Page text:
>> begin
6th Annual Conference

Rethinking Borders: Identities, Cultures, and Ideas

Friday, February 25, 2022
9 a.m. - noon
via Zoom

San Jacinto College North
5800 Uvalde Road
Houston, Texas 77049

Keynote Address:

Dr. Kathleen DuVal

Dr. Kathleen DuVal – The University of North Carolina – Chapel Hill

Kathleen DuVal is a Bowman & Gordon Gray Professor of History at the University of North Carolina at Chapel Hill, where she teaches early American history. Her research focuses on how various Native American, European, and African people interacted from the sixteenth through the early nineteenth centuries. Her most recent book, Independence Lost: Lives on the Edge of the American Revolution, won multiple awards for its rich retelling of the history of the Revolutionary Era as experienced by enslaved people, Native Americans, and women living on Florida’s Gulf coast. DuVal has also won the Guggenheim Fellowship in the Humanities, a National Humanities Center Fellowship, and a postdoctoral fellowship from the Andrew W. Mellon Foundation.

“Borderlands of the American Revolution”
>> end
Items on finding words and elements
>> begin
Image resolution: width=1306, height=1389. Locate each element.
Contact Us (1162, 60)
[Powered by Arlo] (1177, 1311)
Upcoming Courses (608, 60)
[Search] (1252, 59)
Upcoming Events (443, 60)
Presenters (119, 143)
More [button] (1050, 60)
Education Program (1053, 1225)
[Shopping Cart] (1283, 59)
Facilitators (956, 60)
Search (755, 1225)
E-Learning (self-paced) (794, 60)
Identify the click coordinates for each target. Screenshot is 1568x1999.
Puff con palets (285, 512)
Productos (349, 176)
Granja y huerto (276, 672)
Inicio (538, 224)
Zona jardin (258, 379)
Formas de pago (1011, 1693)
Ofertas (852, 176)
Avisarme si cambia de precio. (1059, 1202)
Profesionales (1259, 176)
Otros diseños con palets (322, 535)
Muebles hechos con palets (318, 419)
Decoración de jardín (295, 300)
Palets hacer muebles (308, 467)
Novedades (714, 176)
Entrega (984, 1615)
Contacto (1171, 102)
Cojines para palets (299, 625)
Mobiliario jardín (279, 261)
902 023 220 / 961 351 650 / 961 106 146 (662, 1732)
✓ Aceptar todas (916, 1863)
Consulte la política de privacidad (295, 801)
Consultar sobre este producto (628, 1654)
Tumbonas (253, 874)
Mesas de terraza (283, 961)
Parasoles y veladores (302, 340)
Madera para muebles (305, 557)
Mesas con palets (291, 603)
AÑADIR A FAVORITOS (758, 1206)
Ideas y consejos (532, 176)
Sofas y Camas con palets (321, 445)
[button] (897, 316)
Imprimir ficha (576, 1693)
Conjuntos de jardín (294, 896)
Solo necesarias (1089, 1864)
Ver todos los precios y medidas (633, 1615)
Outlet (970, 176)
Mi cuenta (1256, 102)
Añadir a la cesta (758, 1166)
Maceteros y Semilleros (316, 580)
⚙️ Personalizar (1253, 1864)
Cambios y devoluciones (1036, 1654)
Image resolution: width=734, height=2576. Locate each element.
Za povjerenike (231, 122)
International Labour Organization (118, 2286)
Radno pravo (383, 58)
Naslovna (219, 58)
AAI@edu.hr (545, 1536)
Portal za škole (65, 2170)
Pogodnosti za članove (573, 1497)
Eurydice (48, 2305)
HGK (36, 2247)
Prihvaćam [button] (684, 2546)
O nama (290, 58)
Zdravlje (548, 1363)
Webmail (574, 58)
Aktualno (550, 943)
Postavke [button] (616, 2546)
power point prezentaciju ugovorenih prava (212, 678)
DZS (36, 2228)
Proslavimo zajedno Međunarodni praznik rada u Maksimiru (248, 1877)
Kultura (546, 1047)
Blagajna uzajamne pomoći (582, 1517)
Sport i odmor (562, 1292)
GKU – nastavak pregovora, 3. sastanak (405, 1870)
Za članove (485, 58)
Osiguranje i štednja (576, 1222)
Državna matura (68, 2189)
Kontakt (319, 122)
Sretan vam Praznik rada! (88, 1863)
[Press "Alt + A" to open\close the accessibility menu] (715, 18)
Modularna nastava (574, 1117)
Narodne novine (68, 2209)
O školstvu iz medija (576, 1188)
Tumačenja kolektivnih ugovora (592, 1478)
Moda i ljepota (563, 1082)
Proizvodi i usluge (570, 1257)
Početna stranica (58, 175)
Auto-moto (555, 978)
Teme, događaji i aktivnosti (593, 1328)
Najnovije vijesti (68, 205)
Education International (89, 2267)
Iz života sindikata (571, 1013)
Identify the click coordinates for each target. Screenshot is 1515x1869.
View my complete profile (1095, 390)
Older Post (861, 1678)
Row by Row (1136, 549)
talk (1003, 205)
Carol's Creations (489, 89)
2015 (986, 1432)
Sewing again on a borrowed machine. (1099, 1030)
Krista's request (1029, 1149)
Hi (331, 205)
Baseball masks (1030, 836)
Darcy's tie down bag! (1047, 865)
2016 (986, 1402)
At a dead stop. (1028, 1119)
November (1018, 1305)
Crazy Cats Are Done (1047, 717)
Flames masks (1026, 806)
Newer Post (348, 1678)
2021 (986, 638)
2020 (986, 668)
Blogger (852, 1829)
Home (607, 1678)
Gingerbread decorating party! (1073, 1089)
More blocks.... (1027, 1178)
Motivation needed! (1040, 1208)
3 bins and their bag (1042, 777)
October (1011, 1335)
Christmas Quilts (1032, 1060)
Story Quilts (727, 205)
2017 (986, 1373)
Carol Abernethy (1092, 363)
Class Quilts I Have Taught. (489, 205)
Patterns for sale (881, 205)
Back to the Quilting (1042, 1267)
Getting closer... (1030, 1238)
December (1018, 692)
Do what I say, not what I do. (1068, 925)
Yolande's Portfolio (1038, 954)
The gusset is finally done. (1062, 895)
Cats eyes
>> end
Given request: According to the conference announcement, what is the title of Kathleen DuVal's most recent book? The items have nothing to do with the conference announcement.

Answer for this exercise: Independence Lost: Lives on the Edge of the American Revolution